---------- MATERIALE DELL'ESERCIZIO ----------
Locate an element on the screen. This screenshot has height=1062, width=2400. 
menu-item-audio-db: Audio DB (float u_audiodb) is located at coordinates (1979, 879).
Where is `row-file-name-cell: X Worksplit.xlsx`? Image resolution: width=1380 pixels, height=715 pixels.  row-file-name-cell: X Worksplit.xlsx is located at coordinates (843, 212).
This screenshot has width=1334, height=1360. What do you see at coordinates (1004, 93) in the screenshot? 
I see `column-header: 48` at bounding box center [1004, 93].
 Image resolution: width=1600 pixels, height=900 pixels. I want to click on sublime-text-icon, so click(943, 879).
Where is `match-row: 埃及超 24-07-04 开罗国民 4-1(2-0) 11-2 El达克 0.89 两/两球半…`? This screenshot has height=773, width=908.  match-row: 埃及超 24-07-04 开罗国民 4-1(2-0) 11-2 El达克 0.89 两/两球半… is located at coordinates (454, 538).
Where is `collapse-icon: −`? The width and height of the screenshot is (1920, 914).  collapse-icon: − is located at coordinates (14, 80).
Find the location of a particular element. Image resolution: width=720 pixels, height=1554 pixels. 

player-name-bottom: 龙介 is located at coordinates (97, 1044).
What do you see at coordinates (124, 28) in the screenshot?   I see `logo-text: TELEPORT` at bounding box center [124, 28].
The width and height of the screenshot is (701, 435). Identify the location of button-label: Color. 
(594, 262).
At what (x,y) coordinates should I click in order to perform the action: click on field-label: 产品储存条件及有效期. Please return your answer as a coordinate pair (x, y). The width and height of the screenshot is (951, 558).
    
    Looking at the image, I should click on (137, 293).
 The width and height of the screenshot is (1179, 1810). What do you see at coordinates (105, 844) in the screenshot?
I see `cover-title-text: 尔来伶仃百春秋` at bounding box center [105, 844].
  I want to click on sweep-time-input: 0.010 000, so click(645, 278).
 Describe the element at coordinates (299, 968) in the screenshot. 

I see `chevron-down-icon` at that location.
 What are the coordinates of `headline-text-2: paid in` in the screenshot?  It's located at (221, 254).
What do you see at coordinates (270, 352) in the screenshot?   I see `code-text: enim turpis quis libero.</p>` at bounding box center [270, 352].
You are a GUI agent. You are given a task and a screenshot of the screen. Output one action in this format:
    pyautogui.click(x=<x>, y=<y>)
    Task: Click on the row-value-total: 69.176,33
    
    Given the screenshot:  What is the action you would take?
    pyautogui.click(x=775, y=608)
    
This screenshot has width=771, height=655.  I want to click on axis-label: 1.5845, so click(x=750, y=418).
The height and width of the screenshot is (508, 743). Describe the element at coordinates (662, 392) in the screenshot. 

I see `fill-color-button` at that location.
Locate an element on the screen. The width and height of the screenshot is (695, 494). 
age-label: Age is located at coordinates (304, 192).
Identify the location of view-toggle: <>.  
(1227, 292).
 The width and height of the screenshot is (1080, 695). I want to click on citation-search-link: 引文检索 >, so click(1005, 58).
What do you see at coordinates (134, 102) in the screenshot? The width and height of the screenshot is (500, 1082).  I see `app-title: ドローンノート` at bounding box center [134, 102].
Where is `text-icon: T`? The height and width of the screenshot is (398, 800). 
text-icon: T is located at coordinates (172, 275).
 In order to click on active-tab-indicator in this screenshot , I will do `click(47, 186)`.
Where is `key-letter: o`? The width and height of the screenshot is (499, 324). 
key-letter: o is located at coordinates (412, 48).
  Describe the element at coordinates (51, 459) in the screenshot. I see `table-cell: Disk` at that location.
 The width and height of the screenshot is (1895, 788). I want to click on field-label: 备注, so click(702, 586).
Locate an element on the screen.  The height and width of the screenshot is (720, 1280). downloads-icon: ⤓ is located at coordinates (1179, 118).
----------
COME PROCEDERE
Puoi riportare tutti i record qui sopra sotto forma di elenco numerato, tralasciando le righe vuote?

RISULTATO DEL COMPITO
1. Locate an element on the screen. This screenshot has height=1062, width=2400. 
2. menu-item-audio-db: Audio DB (float u_audiodb) is located at coordinates (1979, 879).
3. Where is `row-file-name-cell: X Worksplit.xlsx`? Image resolution: width=1380 pixels, height=715 pixels.  row-file-name-cell: X Worksplit.xlsx is located at coordinates (843, 212).
4. This screenshot has width=1334, height=1360. What do you see at coordinates (1004, 93) in the screenshot? 
5. I see `column-header: 48` at bounding box center [1004, 93].
6.  Image resolution: width=1600 pixels, height=900 pixels. I want to click on sublime-text-icon, so click(943, 879).
7. Where is `match-row: 埃及超 24-07-04 开罗国民 4-1(2-0) 11-2 El达克 0.89 两/两球半…`? This screenshot has height=773, width=908.  match-row: 埃及超 24-07-04 开罗国民 4-1(2-0) 11-2 El达克 0.89 两/两球半… is located at coordinates (454, 538).
8. Where is `collapse-icon: −`? The width and height of the screenshot is (1920, 914).  collapse-icon: − is located at coordinates (14, 80).
9. Find the location of a particular element. Image resolution: width=720 pixels, height=1554 pixels. 
10. player-name-bottom: 龙介 is located at coordinates (97, 1044).
11. What do you see at coordinates (124, 28) in the screenshot?   I see `logo-text: TELEPORT` at bounding box center [124, 28].
12. The width and height of the screenshot is (701, 435). Identify the location of button-label: Color. 
13. (594, 262).
14. At what (x,y) coordinates should I click in order to perform the action: click on field-label: 产品储存条件及有效期. Please return your answer as a coordinate pair (x, y). The width and height of the screenshot is (951, 558).
15.     Looking at the image, I should click on (137, 293).
16.  The width and height of the screenshot is (1179, 1810). What do you see at coordinates (105, 844) in the screenshot?
17. I see `cover-title-text: 尔来伶仃百春秋` at bounding box center [105, 844].
18.   I want to click on sweep-time-input: 0.010 000, so click(645, 278).
19.  Describe the element at coordinates (299, 968) in the screenshot. 
20. I see `chevron-down-icon` at that location.
21.  What are the coordinates of `headline-text-2: paid in` in the screenshot?  It's located at (221, 254).
22. What do you see at coordinates (270, 352) in the screenshot?   I see `code-text: enim turpis quis libero.</p>` at bounding box center [270, 352].
23. You are a GUI agent. You are given a task and a screenshot of the screen. Output one action in this format:
24.     pyautogui.click(x=<x>, y=<y>)
25.     Task: Click on the row-value-total: 69.176,33
26.     Given the screenshot:  What is the action you would take?
27.     pyautogui.click(x=775, y=608)
28. This screenshot has width=771, height=655.  I want to click on axis-label: 1.5845, so click(x=750, y=418).
29. The height and width of the screenshot is (508, 743). Describe the element at coordinates (662, 392) in the screenshot. 
30. I see `fill-color-button` at that location.
31. Locate an element on the screen. The width and height of the screenshot is (695, 494). 
32. age-label: Age is located at coordinates (304, 192).
33. Identify the location of view-toggle: <>.  
34. (1227, 292).
35.  The width and height of the screenshot is (1080, 695). I want to click on citation-search-link: 引文检索 >, so click(1005, 58).
36. What do you see at coordinates (134, 102) in the screenshot? The width and height of the screenshot is (500, 1082).  I see `app-title: ドローンノート` at bounding box center [134, 102].
37. Where is `text-icon: T`? The height and width of the screenshot is (398, 800). 
38. text-icon: T is located at coordinates (172, 275).
39.  In order to click on active-tab-indicator in this screenshot , I will do `click(47, 186)`.
40. Where is `key-letter: o`? The width and height of the screenshot is (499, 324). 
41. key-letter: o is located at coordinates (412, 48).
42.   Describe the element at coordinates (51, 459) in the screenshot. I see `table-cell: Disk` at that location.
43.  The width and height of the screenshot is (1895, 788). I want to click on field-label: 备注, so click(702, 586).
44. Locate an element on the screen.  The height and width of the screenshot is (720, 1280). downloads-icon: ⤓ is located at coordinates (1179, 118).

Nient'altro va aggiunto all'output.